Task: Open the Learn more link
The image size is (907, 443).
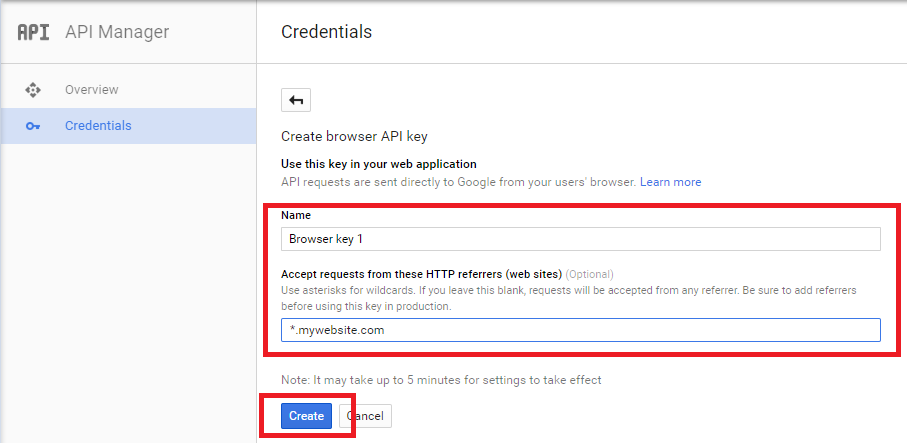Action: tap(670, 182)
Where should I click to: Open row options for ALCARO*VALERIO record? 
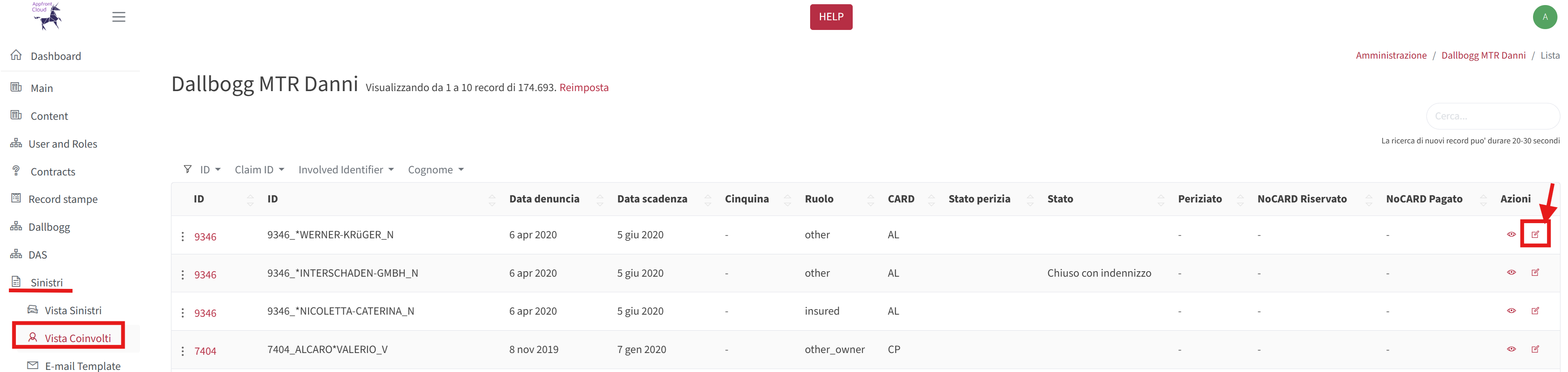[183, 351]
# # # # #
Assignment: Retype the lines starting with the one that holds "Where should I" and ending with the last line of the data above, both included; skip the pictures.

Task output:
Where should I click to: Open row options for ALCARO*VALERIO record? 
[183, 351]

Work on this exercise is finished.